■ **WHAT THE TASK ASKS**: Give back, exactly as written, the lines from the beginning of the listing through the one that contains "Click Sage Intacct".

■ **DATA EXTRACT**:
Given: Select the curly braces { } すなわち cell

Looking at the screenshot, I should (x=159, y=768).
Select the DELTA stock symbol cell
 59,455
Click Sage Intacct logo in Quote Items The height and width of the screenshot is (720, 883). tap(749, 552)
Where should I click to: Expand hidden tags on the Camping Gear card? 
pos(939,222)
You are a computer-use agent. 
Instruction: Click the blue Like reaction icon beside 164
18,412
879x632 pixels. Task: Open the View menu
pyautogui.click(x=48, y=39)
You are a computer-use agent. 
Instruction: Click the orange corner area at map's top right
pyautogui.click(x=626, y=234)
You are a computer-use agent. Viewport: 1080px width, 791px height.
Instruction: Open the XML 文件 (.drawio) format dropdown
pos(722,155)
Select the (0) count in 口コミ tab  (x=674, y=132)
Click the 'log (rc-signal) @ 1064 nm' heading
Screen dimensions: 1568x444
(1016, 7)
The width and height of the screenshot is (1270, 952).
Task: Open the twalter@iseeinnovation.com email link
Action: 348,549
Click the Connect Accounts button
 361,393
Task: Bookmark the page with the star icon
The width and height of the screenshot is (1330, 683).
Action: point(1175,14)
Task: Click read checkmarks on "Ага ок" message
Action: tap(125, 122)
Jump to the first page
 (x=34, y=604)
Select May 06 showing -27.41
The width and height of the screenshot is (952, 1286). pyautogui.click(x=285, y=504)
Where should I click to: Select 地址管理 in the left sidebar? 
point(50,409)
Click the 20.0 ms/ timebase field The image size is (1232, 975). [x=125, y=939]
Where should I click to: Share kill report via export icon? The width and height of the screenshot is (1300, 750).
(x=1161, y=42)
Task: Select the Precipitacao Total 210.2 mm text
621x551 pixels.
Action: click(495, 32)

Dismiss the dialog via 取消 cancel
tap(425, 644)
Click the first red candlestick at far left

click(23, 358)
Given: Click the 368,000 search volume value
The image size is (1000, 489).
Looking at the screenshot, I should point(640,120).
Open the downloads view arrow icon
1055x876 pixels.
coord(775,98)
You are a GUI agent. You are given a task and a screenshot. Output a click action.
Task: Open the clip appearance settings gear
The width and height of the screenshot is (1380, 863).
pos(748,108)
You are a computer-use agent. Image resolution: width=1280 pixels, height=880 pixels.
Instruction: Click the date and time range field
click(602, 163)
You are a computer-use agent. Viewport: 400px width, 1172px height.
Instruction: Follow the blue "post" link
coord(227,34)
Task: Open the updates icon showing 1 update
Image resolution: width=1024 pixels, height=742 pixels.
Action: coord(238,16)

■ **SOLVED PROBLEM**:
Given: Select the curly braces { } すなわち cell

Looking at the screenshot, I should (x=159, y=768).
Select the DELTA stock symbol cell
 59,455
Click Sage Intacct logo in Quote Items The height and width of the screenshot is (720, 883). tap(749, 552)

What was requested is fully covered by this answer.